Re: [LSF/MM/BPF TOPIC] Parallelizing filesystem writeback

Dave Chinner <david@xxxxxxxxxxxxx> · Thu, 30 Jan 2025 09:51:43 +1100

On Wed, Jan 29, 2025 at 03:56:27PM +0530, Kundan Kumar wrote:
> Greetings everyone,
> 
> Anuj and I would like to present our proposal for implementing parallel
> writeback at LSF/MM. This approach could address the writeback performance
> issue discussed by Luis last year [1].
> 
> Currently, the pagecache writeback is executed in a single-threaded manner.
> Inodes are added to the dirty list, and the delayed writeback is scheduled.
> The single-threaded writeback then iterates through the dirty list and performs
> the writeback operations.
> 
> We have developed a prototype implementation of parallel writeback, where we
> have made the writeback process per-CPU-based.
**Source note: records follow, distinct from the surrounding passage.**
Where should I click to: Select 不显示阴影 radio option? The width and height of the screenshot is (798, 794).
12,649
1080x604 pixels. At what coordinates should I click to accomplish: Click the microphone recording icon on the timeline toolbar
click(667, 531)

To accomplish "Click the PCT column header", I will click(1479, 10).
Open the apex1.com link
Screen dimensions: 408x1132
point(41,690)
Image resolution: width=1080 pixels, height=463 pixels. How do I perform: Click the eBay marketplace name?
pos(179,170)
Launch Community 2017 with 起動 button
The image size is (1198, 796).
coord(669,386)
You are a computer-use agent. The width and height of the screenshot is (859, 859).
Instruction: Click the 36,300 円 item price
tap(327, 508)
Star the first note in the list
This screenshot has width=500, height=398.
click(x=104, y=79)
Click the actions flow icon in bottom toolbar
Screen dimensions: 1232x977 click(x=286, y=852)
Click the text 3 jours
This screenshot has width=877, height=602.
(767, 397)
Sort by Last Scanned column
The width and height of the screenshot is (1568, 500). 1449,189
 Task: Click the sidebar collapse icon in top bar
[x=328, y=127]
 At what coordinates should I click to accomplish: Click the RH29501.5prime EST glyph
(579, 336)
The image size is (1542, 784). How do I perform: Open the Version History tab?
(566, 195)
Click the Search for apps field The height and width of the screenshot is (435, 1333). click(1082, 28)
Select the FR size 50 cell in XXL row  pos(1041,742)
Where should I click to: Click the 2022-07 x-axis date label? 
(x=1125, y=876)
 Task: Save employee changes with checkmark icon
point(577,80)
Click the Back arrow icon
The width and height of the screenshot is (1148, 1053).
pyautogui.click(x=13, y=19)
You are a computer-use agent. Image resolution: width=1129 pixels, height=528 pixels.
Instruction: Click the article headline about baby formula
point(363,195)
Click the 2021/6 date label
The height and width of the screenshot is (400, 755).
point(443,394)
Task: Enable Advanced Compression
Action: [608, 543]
The b_io, b_dirty, b_dirty_time,
> and b_more_io lists have also been modified to be per-CPU. When an inode needs
> to be added to the b_dirty list, we select the next CPU (in a round-robin
> fashion) and schedule the per-CPU writeback work on the selected CPU.

My own experiments and experience tell me that per-cpu is not
the right architecture for expanding writeback concurrency.

The actual writeback parallelism that can be acheived is determined
by the underlying filesystem architecture and geometry, not the CPU
layout of the machine.

I think some background info on writeback concurrency is also
necessary before we go any further.

If we go back many years to before we had the current
write throttling architecture, we go back to an age where balance_dirty_pages()
throttled by submitting foreground IO itself. It was throttled by
the block layer submission queue running out of slots rather than
any specific performance measurement. Under memory pressure, this
lead highly concurrent dispatch of dirty pages, but very poor
selection of dirty inodes/pages to dispatch. The result was that
this foreground submission would often dispatch single page IOs,
and issue tens of them concurrently across all user processes that
were trying to write data. IOWs, throttling caused "IO breakdown"
where the IO pattern ended up being small random IO exactly when
we need to perform bulk cleaning of dirty pages. We needed bulk
page cleaning throughput, not random dirty page shootdown.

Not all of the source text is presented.